CBD also reduces other key immune checkpoints, like the enzyme indoleamine 2,3 dioxygenase, or IDO, another localized blockade to the immune response that tumors are known to use.
CBD also improved the mix by increasing expression of some good things, like CD103, a complex thought to help the immune system recognize cancer, and that is generally associated with a better cancer prognosis, as well as CD8, a sugar-coated protein that also aids an immune response. There is evidence suppressing immune checkpoints, which CBD does, drives levels of both up.
“It is a puzzle and that is why we need good immune regulators,” Baban says. “CBD is a very smart regulator,” that can make adjustments based on its environment, like turning apelin down in glioblastoma and up in the face of lungs damaged by COVID, he says.
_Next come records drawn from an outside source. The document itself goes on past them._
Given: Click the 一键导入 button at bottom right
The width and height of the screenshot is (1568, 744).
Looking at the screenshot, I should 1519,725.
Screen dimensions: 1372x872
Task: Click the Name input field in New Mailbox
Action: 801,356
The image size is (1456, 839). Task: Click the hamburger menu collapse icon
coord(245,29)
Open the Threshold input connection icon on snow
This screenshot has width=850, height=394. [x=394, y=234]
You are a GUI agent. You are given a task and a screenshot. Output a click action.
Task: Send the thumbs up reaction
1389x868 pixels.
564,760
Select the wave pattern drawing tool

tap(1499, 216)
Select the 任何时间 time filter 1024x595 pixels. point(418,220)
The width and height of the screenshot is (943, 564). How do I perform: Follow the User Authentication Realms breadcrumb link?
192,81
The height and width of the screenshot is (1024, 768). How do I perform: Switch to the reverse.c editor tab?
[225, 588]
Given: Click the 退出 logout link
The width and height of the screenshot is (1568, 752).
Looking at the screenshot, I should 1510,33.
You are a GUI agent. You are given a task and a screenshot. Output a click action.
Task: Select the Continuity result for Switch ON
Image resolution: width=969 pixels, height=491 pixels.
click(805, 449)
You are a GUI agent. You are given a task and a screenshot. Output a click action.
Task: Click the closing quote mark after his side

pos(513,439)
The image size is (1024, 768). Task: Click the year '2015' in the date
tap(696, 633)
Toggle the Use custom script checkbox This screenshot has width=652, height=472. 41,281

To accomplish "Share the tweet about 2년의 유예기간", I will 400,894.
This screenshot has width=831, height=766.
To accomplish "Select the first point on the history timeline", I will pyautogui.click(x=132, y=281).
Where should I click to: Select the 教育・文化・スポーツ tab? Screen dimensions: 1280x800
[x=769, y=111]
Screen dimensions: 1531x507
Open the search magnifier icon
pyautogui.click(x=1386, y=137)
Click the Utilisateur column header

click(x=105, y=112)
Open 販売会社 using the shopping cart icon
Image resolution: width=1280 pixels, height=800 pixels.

DCG and MCG investigators reported last year that CBD actually increases levels of apelin, which they have shown go way down with a SARS-CoV-2 infection, and in that scenario the apelin increase reduces inflammation and the “cytokine storm” that has wreaked destruction in the lungs of patients.
“Right now we are excited that the tumor shrinks,” Baban says of the cannabinoid’s impact in glioblastoma. He and Rutkowski note that the positive results from inhaled CBD occurred without being done in tandem with other therapies, like surgery. They anticipate if CBD is eventually used for these patients, it will be a novel adjunct to these therapies.
Next steps include seeing how long the positive changes last and looking further at the impact on cancer stem cells. They also want to assess CBD’s impact on the high recurrence rates of glioblastoma. They have more evidence for hope: In an earlier study they incubated the tumor cells in CBD before implantation, and no tumors resulted, Baban says.
The latest significant advance in treating glioblastoma came more than 15 years ago, with the addition of the chemotherapy drug temozolamide to radiation, which extended survival about one and one half months and was celebrated by patients and caregivers alike, Rutkowski says.